I have a file with about 50k keywords. I have a requirement to scan about 3k files to identify which filename has which keyword i.e. an output like following:
I have written a shell script which takes each of the 3k files, searches for the existence of the Keyword one by one (using grep). Once it reaches the end it starts with the next file.
I would like to know if there is a more efficient way of carrying this operation out?
What Operating System and version do you have? -- Linux .....2.6.9-42.ELsmp #1 SMP Wed Jul 12 23:27:17 EDT 2006 i686 i686 i386 GNU/Linux
What Shell do you prefer? /bin/ksh
How big is the keywords file? 50k keywords (each keyword upto 30-40 char)

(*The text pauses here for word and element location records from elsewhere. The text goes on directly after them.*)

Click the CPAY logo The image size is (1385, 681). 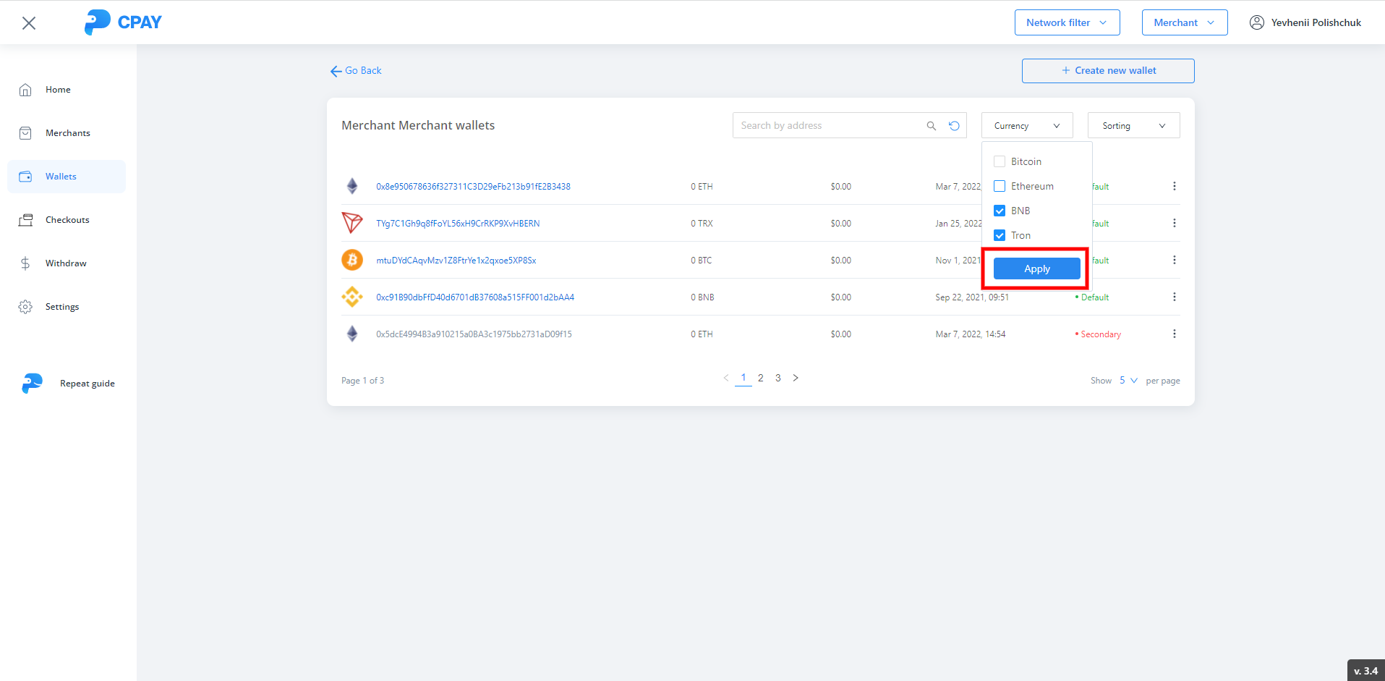click(123, 22)
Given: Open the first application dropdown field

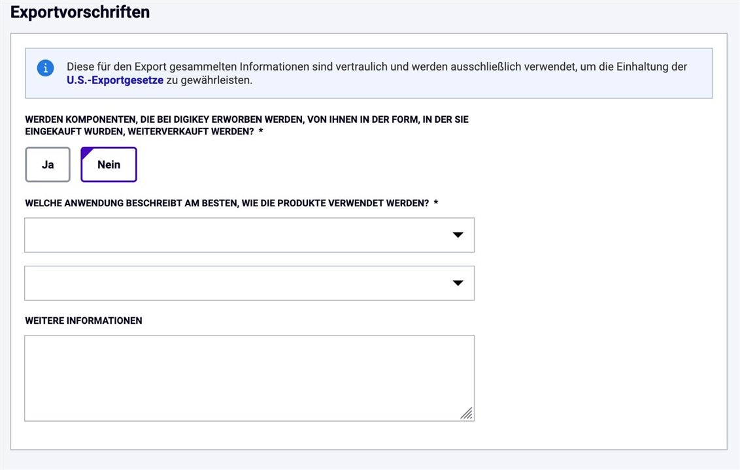Looking at the screenshot, I should 249,235.
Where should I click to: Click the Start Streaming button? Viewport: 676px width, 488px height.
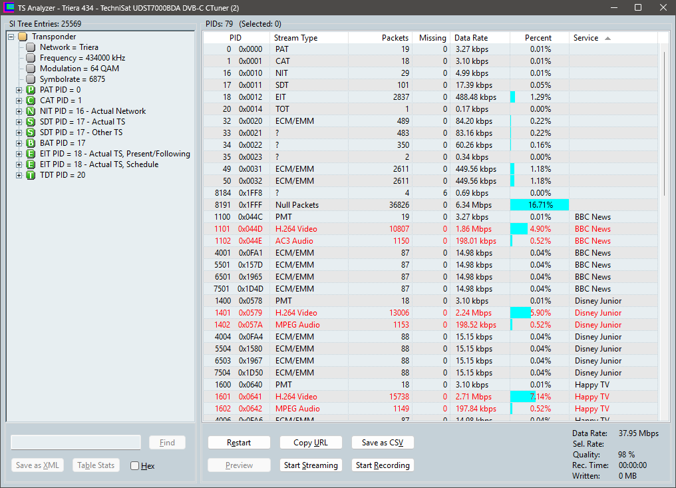click(311, 465)
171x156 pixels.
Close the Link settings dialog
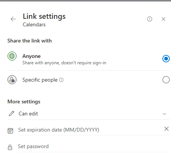(163, 19)
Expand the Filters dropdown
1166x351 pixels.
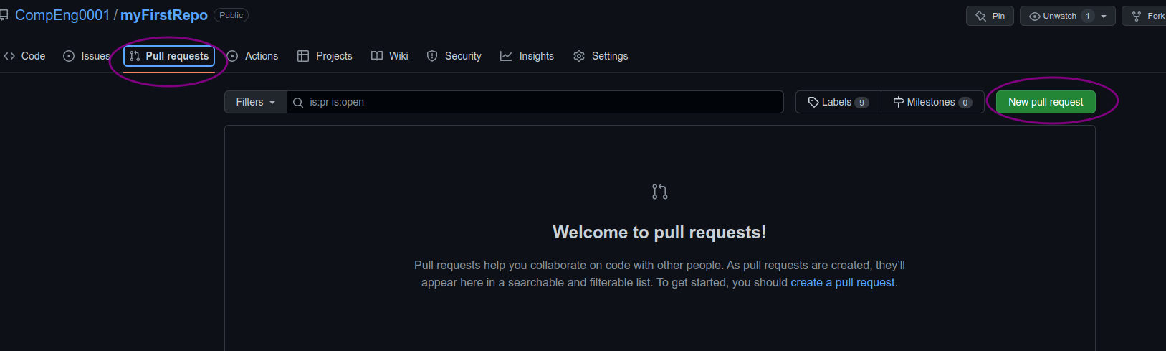tap(256, 102)
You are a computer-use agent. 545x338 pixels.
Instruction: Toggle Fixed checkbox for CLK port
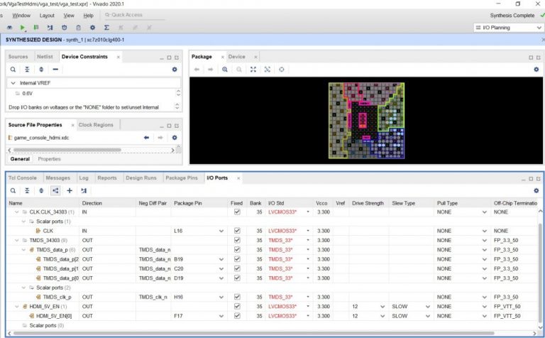pyautogui.click(x=236, y=231)
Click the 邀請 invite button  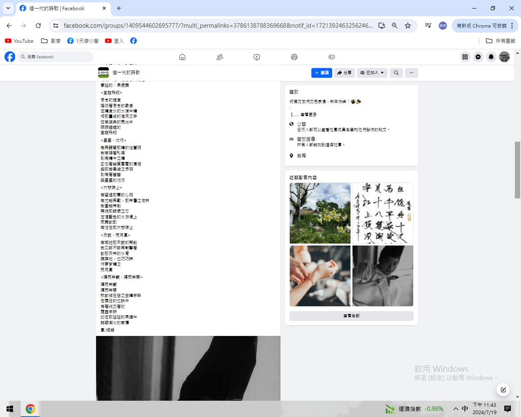pos(322,73)
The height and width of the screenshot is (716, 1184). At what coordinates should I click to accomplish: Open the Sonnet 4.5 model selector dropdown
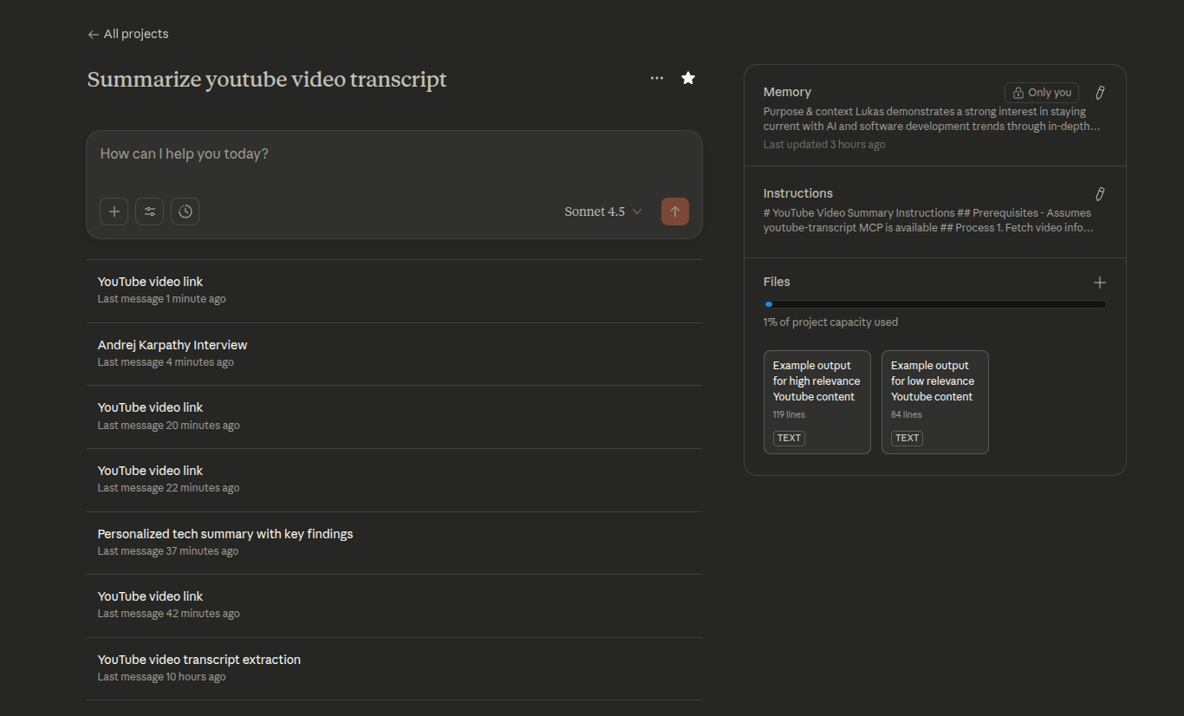[602, 212]
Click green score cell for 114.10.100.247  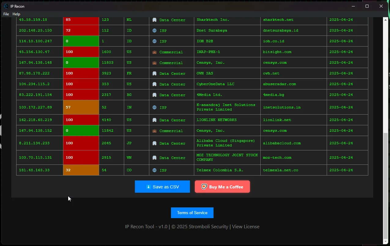(81, 41)
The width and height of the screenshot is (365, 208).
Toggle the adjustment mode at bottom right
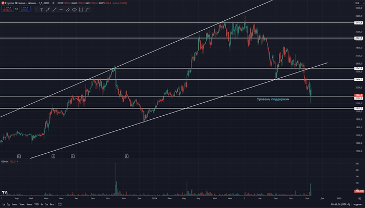[x=358, y=204]
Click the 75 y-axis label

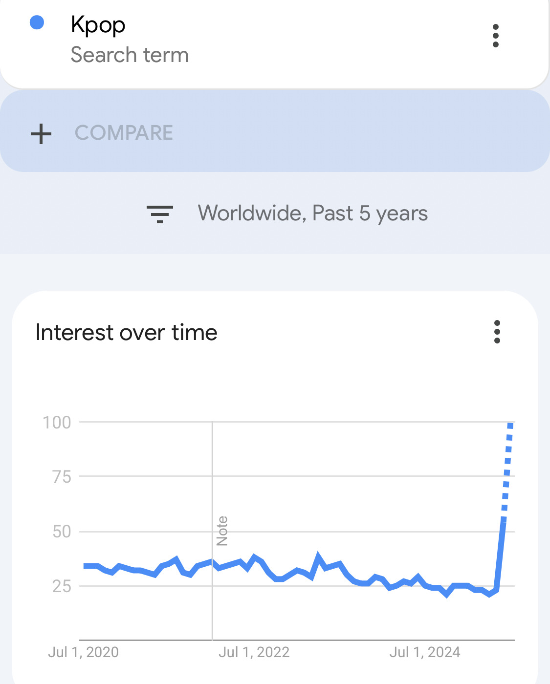(x=62, y=477)
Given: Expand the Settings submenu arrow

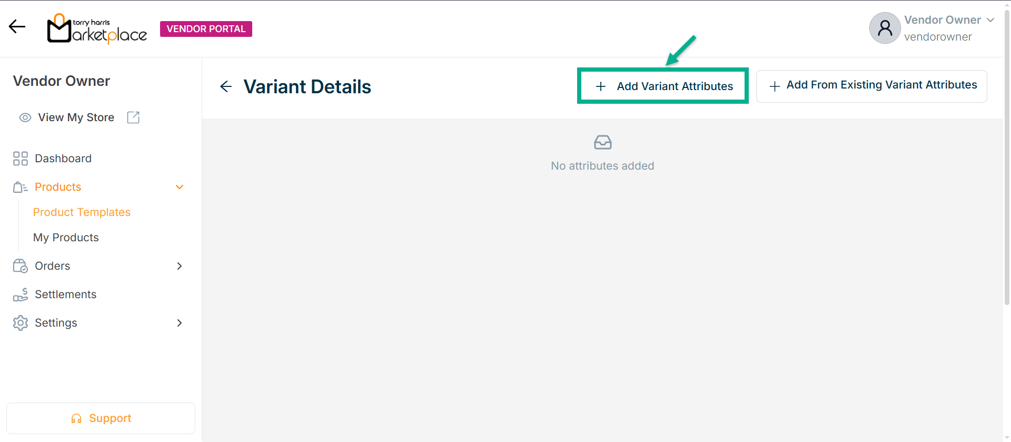Looking at the screenshot, I should pyautogui.click(x=180, y=323).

How big is the total of the 3k data files? Each file will have about 300-400 lines
Are these all normal unix text files with a reasonable record size? All text files
You appear to be attempting 150,000,000 serial file passes (15,000 x 3,000) -- Yes
Is this a one-off or something which will be run again and again? -- Not one off. This will done regularly
Do you have a full-works database engine such as Oracle? -- if found to be more efficient we can get a database engine such as Oracle
This is too complex to consider without some detailed knowledge of the record structure and what you are trying to achieve. Trying to create a relational database using flat files and shell script is asking for trouble. Really needs a Systems Analyst.